For group-level analysis, to identify shared neural biomarkers associated with walking performance across individuals, we employed a linear mixed-effects model. For each spectral feature (defined as the average power within a canonical frequency band and across each specific gait phase), a separate model was fit that included the feature of interest and hemisphere as fixed effects, along with a random intercept for each subject to account for inter-individual variability. This design also tests whether a feature’s link to WPI depends on the hemisphere while still accounting for variability between subjects. In these models, the average spectral power was extracted from all canonical bands and across all gait cycle epochs and correlated with the WPI measured over multiple visits and DBS settings. We evaluated the contribution of each feature by comparing its full model to a corresponding null model (excluding the feature) via ANOVA. In addition, we utilized the stepwise model selection procedure available in the lme4 package (via the step function) to fit a comprehensive model that initially included all features. By sequentially removing each feature and assessing the change in model fit, we identified those features that significantly improved the model. The significant features derived from both the ANOVA-based comparisons and the stepwise selection approach were consistent, thereby validating our findings. To control for multiple comparisons across channels, p-values were adjusted using the BH method. This systematic approach enabled us to isolate robust neural signatures that predict gait performance at the group level, while simultaneously accounting for clinical heterogeneity and variability in DBS parameters.

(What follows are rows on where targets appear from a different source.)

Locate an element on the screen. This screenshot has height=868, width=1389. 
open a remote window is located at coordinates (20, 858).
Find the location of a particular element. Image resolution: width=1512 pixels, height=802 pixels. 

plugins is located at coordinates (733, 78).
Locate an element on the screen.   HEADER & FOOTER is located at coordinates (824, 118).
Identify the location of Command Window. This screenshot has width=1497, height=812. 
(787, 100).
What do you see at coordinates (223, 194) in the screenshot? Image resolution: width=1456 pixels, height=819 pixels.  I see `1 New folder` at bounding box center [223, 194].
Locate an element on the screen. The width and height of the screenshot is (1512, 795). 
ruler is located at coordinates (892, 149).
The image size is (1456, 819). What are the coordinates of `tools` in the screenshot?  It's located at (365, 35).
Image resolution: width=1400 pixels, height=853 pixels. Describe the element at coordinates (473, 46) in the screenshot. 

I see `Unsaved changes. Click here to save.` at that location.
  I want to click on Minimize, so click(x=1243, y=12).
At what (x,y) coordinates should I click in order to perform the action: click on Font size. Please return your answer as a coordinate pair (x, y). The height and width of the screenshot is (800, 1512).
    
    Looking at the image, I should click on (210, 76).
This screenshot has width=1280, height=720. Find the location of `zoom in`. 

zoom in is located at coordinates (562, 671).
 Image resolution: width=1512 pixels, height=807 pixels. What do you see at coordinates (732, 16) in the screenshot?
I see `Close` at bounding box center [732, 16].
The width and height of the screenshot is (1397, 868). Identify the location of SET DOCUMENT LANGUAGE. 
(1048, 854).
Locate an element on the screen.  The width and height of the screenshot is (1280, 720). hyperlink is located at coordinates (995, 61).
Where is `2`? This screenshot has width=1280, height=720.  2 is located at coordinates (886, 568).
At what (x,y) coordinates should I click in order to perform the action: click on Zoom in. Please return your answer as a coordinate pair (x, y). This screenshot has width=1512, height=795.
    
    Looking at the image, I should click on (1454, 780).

Validation of cortical electrode coverage for gait activity

To evaluate whether the limited coverage of the cortical electrode strip could capture leg-related motor activity during walking, we incorporated an additional experimental task. During research visits, participants were instructed to perform arm swing movements while standing, without walking, for ~1 min. These isolated arm swing cycles were synchronized with the gait cycles recorded during overground walking trials. Neural activity and gait kinematics were concurrently recorded using the same electrode setup. The synchronization ensured that comparable motor activities could be analyzed under controlled conditions. Wavelet transform analysis was subsequently applied to both walking and isolated arm swing data to examine distinct patterns of signal power associated with each motor activity. Our wavelet transform analysis revealed that cortical signal power during overground walking significantly differs from that during isolated arm swings while standing (Supplementary Figs. 1012). These results demonstrate that our cortical electrode strip effectively records coordinated motor activity involving both legs and arms during walking.

The analysis pipeline incorporated multiple software environments. MATLAB was used for preprocessing, signal filtering, neural data alignment, and feature extraction; R (using the lme4 package) was employed for statistical modeling and linear mixed-effects regression; and Python (with the scikit-learn library) was used for machine learning-based modeling and parameter optimization.